I grew up in an overly patriotic family, with a test pilot father, and a lineage of American military officers literally back to "Mad Anthony Wayne" during the Revolution. I have lived and breathed 'America' since I was born. Growing up with a Naval Officer as a father, I learned how to 'deploy' and 'retire' the colors when I was 6. We never missed a Fourth of July barbecue with the squadron and on Memorial Days, we would go out in our best Sunday attire to put flowers on the graves of my Grandparents, Great-Grandparents, and Uncle at Ft. Rosecrans Memorial Cemetery, always reliving the stories of my heritage, what brought us to the colonies, why we fought for Independence, why we went West and on in American history from there. Because of my upbringing, I have always have an ardent appreciation and love for America, its history and its ideals.

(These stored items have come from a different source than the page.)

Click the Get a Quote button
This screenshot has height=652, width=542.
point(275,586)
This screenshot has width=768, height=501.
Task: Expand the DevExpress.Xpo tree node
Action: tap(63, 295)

However, I have not always found it prevalent to proselytize those values to the world. American values helped the United States become what is was, prior to the Cold War and helped it rise to its peak. However, I feel that in an age when a superpower is no longer needed, America does not need to be at its peak and it doesn't need to maintain a dominance over the rest of the world in order to maintain the dogma that created it. America won't decline in value or idealogy because it has and will continue to decline in power. I find that Americans must learn to separate the values and ideology of "American democracy" from "democracy" in general. Americans did not invent the democratic republic, and they weren't the first to revolt against monarchy either. Have we forgotten the English Civil War? Also, the American Revolution was a result of a chain of events and coincidence, sparked by the European Enlightenment, that was bound to occur somewhere in the western world in the eighteenth century. Some Americans find these States to be the saviors of the world and claim to be the inventors of democracy, self-government and stability in the world when really the thirteen colonies that banded together to create the United States just filled the void of what was inevitable to come in political society during the eighteenth century.

I find that for America to continue to live as a leader in the world it no longer needs to be the stalwart economic or military power. Rather it should become the idealogical balance to this world of ever conflicting philosophies by allowing thought, and discussion to occur freely in the international arena and promote a vision of "Live and Let Live." That would forever immortalize the changes to our world that the founding fathers initiated in our revolution and in today's very different world from then, we can start an idealogical revolution, first within our own corrupt nation to begin a new Enlightenment in this modern globalized era.

Wednesday, July 2, 2008

Welcome

Introduction

To explain the nature of this blog, I must first describe the nature of it's author.
Patricia Wayne is an inquisitive student of life, nature and the peculiar curiosities of this world that lives in a quaint, but rather spacious apartment next to the University of California, Los Angeles. She rejoices in subtleties, and takes pleasure in the simple things: the drop of water on the counter that for some reason resembles Richard Nixon, the ability to sip her tea on campus while she watches thousands of people every day in their own unique pursuits, and the comical ironies of our political world that are so seldom enjoyed for how funny they really are. Beside her secret enjoyments, she does enjoy watching people progress. Children learning, people growing, societies building....all types of progress are beneficial in their own ways. To that progress she dedicates solemn fascination and along with her study of the intricacies of the human psyche and its many mysteries she devotes her mind's efforts to solving this mysteries and uncovering the unappreciated things in this world that we call our own.

This blog will be dedicated to Patricia's "musings" about the political world, but also about the many findings that she would call worthwhile.